§ **PASSAGE PROVIDED**:
__________________________________________________

Every Monday, Scott Andrews contributes Officers' Quarters, a column about the ins and outs of guild leadership. He is the author of The Guild Leader's Handbook.

If your guild has been struggling during the last weeks of 2012, now is the time to take steps that ensure a better 2013. Here are three ways you could get the New Year started off right.

1. Add fresh blood to the officer ranks.

Are your current officers pushing themselves too hard? Or are they doing barely anything at all? If so, then it's high time you took a look at what needs to be done around the guild and who's actually doing it. You may have some lame-duck officers who shouldn't be officers anymore, and some hard-working regular members who deserve a promotion.

Adding new officers -- and/or culling useless ones -- can energize your leadership corps. Having more hands to man the ship can spread the work around and ease burnout symptoms. New officers also means new ideas that can spark new guild activities or better approaches to old ones. New officers can also inject some much-needed enthusiasm as they seek to make their mark and prove to the vets that they are worthy of the rank. If your guild has been stagnating lately, a new officer or two can liven things up.

2. Recruit outside your comfort zone.

Recruiting is such a painful ongoing task that we often fall back on the same routines. We paste our message in trade chat or bump our post on the realm forums, hoping that this time we'll actually find somebody.

Doing such things is not futile, but the results are often meager. Recruiting is fundamentally about connecting with people. These impersonal techniques don't really allow us to do that.

Expanding your efforts to more personal and proactive methods may provide a better return on your time. Opening up guild activities to outsiders comes with inherent risks, but you may be surprised at the quality individuals you can find if you simply give people a chance.

If you see a guildless player doing dailies, invite them to a party to help them (and you) do them faster. Be friendly. Use it as an opportunity to get the know the player a bit. Don't just pitch to them about your guild.

For social guilds, holding public contests for your faction (with prizes, of course) can be a much better advertisement than any trade chat post.

For raiding guilds, use LFR to your advantage beyond just a source of extra valor. In the weeks after a new raid releases, bring others from the guild with you. Then take the lead in your runs. Explain each encounter in raid chat as you clear its trash. If the group wipes, identify why right away and provide constructive tips on avoiding that same mistakes again, so people are less likely to quit on the group. At the end of the run, make sure to let people know that your guild is recruiting. People who are looking for a good raiding guild run LFR in the meantime, so those runs are a great way to meet raiders.

3. Have more fun.

__________________________________________________

[Screenshot grounding data]

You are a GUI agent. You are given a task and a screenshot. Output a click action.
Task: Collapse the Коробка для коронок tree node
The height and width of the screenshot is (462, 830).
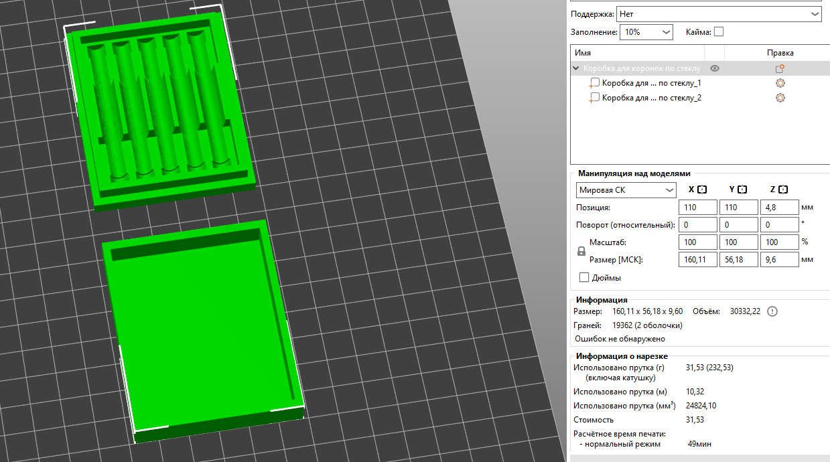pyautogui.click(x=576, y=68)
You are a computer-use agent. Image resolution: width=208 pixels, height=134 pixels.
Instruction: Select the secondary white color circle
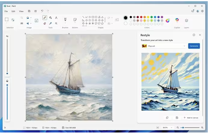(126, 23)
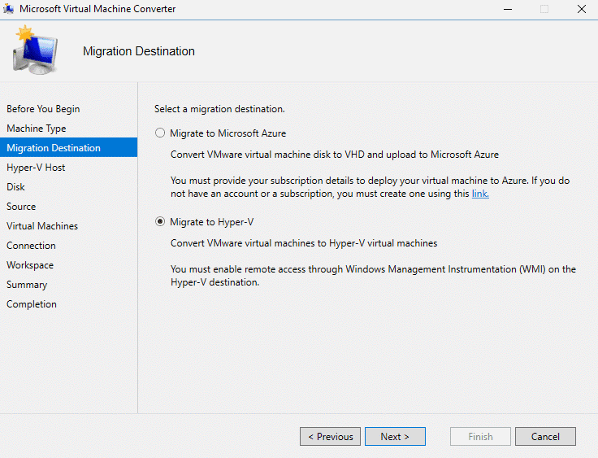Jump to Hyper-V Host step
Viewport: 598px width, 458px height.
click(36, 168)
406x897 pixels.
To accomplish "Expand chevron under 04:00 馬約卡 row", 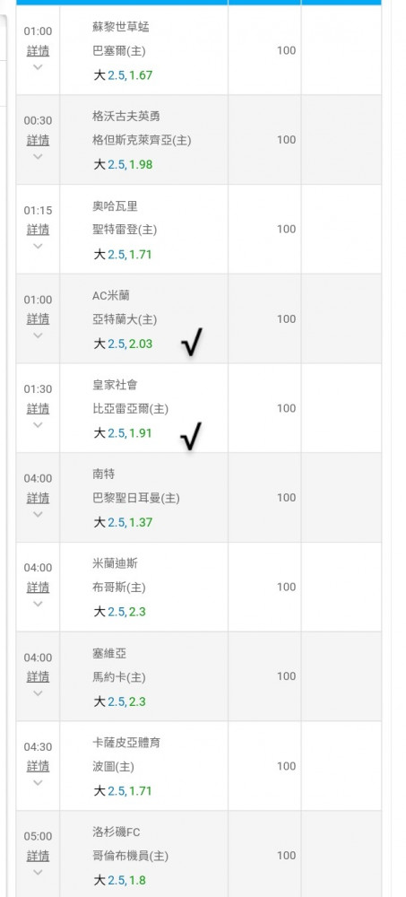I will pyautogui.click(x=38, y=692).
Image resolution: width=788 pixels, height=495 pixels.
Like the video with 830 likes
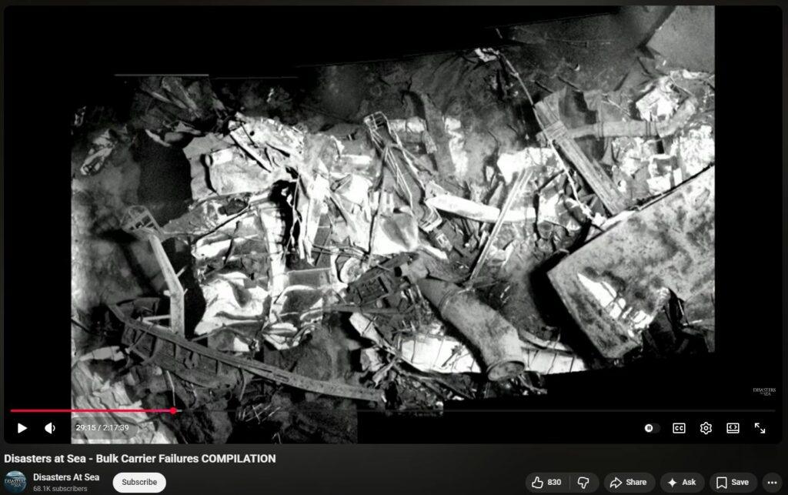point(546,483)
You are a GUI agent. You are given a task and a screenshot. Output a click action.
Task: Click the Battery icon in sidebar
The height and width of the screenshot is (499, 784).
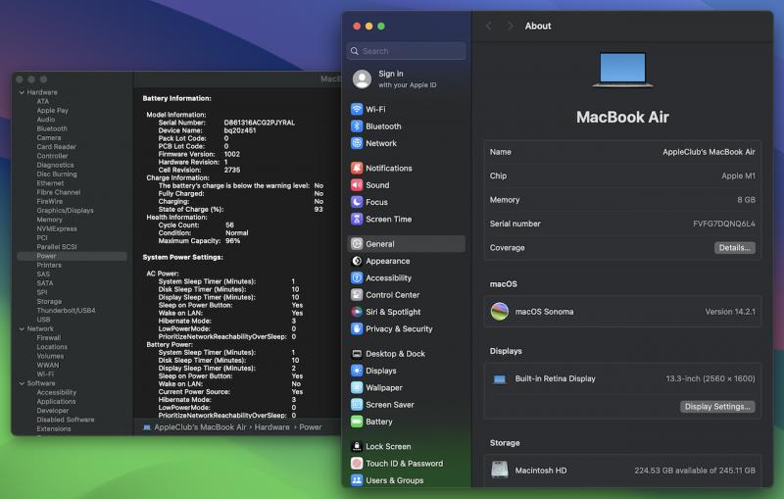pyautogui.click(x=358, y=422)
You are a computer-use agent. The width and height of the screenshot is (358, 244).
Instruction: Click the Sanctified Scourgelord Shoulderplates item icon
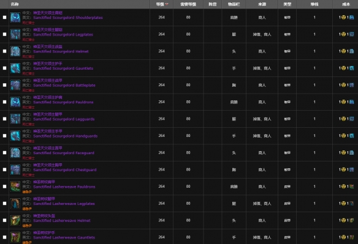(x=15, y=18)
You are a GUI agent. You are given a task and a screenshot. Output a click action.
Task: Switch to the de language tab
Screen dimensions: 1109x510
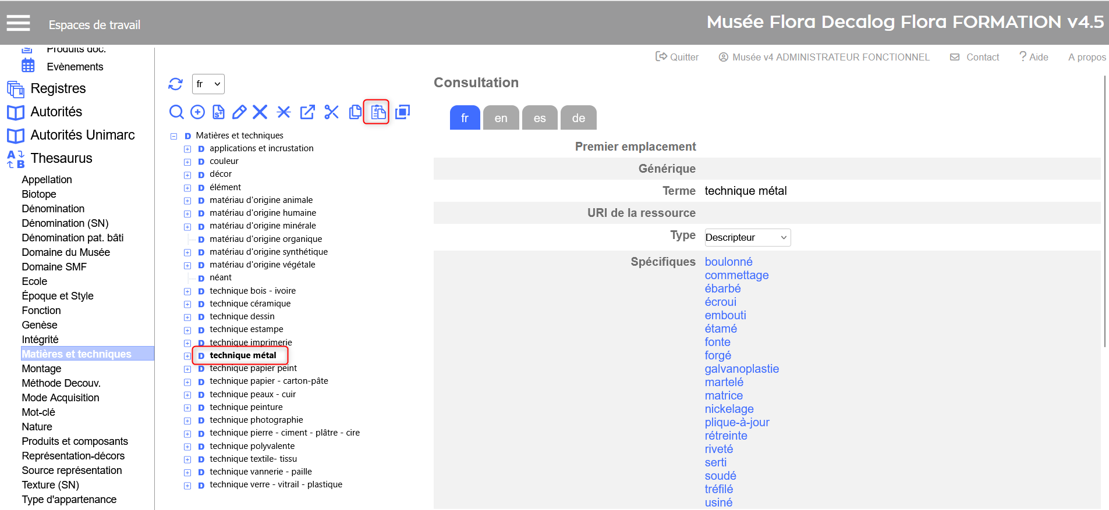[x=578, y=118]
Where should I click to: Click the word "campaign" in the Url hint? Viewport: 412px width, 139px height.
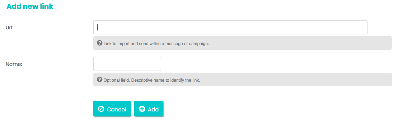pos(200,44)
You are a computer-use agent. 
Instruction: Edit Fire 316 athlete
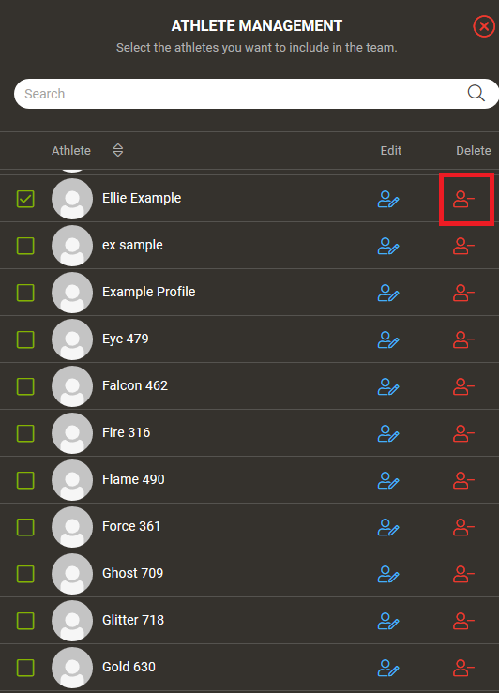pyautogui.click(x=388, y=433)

__________________________________________________

§ **TASKS TO PERFORM**:
1. How would you put this sentence from the guild leadership column into Spanish: "Recruiting is fundamentally about connecting with people."
2. Answer these from the guild leadership column:
(a) Which book is Scott Andrews the author of?
(b) What does the column suggest social guilds hold as advertisement?
(c) When should raiding guilds bring others from the guild with them to LFR?
3. Can you extend the guild leadership column by writing the section headed "3. Have more fun."?
The records above have no role in any of the tasks.

§ **ANSWERS BELOW**:
1. Reclutar consiste, fundamentalmente, en conectar con las personas.

2.
(a) The Guild Leader's Handbook.
(b) Public contests for their faction, with prizes.
(c) In the weeks after a new raid releases.

3.
Even a game as fun as WoW can become tedious if you let it. Grinding dailies, grinding raid bosses, grinding valor and honor points -- it can become a real drag if your guild isn't adding anything to the experience.

Running a guild can be just as tedious. Creating policies. Reviewing apps. Dealing with the bank. They're not very exciting tasks. It's easy to get bogged down in them and forget that you're actually supposed to have fun at some point.

Do yourself and everyone else a favor and remember to enjoy yourself now and then. Let someone goof around on Vent during a farm kill. Tell a few jokes in guild chat or strike up a conversation about a good movie you saw.

Schedule a guild activity that isn't just about gearing up or grinding points. Go after some achievements or do some world PvP. Do something beyond the typical. Do something that your guildmates will actually remember next week, or even a year from now.

Remember that tons of guilds can achieve rapid raid progression or dominate in BGs. Players might join your guild because of those accomplishments, but they are far more likely to stay when they enjoy the community's environment and the people who contribute to it.

How many progression raiding or competitive arena guilds form overnight, have massive success over the next two or three months, and then disband? They don't go their separate ways because they're having too much fun -- it's because the guild was focused so much on accomplishing tasks that they forgot to enjoy themselves while doing it. Tempers flare over a dumb issue and the guild environment isn't unique or enjoyable enough to convince people to stay. So it all falls apart.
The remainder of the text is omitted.